That would account for a 1.7 percent tax on just over 800 companies in Seattle, excluding nonprofits, small businesses, grocery stores, and all government and educational employers.
“Big business needs to pay its fair share,” Sawant stated, emphasizing that this won’t be another head tax, instead honing in on corporate payroll. “This is the epitome of what a progressive tax means.”

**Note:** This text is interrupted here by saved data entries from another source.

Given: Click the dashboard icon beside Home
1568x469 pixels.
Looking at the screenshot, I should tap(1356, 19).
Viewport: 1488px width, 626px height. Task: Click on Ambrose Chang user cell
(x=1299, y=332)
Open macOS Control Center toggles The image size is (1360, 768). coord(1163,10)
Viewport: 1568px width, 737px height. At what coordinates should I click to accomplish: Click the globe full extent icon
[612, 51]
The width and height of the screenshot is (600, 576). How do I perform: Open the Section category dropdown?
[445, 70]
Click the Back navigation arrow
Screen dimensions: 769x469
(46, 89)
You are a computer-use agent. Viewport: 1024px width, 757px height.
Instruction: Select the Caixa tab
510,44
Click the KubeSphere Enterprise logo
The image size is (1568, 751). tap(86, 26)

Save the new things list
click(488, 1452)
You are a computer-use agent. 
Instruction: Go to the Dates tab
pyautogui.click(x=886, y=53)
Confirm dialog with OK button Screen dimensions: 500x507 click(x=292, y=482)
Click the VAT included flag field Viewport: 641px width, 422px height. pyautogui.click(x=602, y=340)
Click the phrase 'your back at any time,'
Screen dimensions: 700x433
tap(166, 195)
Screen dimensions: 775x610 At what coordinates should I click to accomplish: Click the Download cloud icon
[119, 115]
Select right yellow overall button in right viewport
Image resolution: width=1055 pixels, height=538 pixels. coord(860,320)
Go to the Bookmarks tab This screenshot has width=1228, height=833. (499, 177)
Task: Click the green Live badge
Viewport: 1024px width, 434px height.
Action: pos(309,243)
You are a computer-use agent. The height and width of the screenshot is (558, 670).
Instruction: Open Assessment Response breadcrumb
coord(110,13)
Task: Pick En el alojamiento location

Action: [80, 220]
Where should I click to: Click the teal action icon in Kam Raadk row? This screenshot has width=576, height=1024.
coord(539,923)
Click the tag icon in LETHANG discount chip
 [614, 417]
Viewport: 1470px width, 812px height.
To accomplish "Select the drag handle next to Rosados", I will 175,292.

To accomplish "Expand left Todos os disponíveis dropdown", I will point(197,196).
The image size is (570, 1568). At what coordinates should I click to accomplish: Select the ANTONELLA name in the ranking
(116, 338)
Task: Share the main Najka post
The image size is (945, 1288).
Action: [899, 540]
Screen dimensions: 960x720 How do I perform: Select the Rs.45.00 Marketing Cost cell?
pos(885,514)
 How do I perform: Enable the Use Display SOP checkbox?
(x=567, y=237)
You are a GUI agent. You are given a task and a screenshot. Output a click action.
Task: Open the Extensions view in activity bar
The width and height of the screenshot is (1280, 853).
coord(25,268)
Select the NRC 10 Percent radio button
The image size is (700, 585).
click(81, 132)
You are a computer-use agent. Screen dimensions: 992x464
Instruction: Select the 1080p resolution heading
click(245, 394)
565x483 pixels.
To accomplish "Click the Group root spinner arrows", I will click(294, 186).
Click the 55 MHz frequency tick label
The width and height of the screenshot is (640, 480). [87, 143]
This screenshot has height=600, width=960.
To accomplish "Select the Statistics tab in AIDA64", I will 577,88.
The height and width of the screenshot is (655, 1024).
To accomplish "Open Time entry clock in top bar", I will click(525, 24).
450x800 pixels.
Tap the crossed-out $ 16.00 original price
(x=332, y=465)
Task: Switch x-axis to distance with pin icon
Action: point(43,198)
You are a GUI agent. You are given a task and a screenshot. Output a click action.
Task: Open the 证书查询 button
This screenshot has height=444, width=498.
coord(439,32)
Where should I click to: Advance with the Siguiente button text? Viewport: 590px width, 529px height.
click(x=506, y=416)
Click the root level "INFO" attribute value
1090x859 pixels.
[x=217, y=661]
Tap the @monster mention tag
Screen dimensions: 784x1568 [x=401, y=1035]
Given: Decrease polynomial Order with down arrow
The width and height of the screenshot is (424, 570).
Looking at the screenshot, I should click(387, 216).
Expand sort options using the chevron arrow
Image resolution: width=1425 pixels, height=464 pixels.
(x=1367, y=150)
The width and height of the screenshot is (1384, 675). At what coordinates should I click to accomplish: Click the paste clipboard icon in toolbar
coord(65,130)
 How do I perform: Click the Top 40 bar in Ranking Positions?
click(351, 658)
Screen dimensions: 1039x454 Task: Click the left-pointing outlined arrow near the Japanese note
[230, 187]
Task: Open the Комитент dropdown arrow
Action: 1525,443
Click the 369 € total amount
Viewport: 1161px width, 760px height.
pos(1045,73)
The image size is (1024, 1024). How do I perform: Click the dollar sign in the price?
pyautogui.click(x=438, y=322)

“We are not going anywhere” says @cmkshama as she unveils #amazontax that would be payroll tax on top 3% of #Seattle biz to raise about $300 mil a year for social housing/green new deal. 97% biz won’t pay only 825 biz expected to pay @KIRORadio #973FM #waleg pic.twitter.com/mcwPLAdfne
— Hanna Scott (@HannaKIROFM) February 12, 2020
Seventy-five percent of the money raised by the tax would be allocated to housing and social services. That would include the construction of nearly 8,000 new affordable homes in the first 10 years of its implementation, an estimate Sawant billed as “conservative.”
The remaining 25 percent will be put toward converting 47,000 Seattle homes away from natural gas to all-electric power in the same 10-year period.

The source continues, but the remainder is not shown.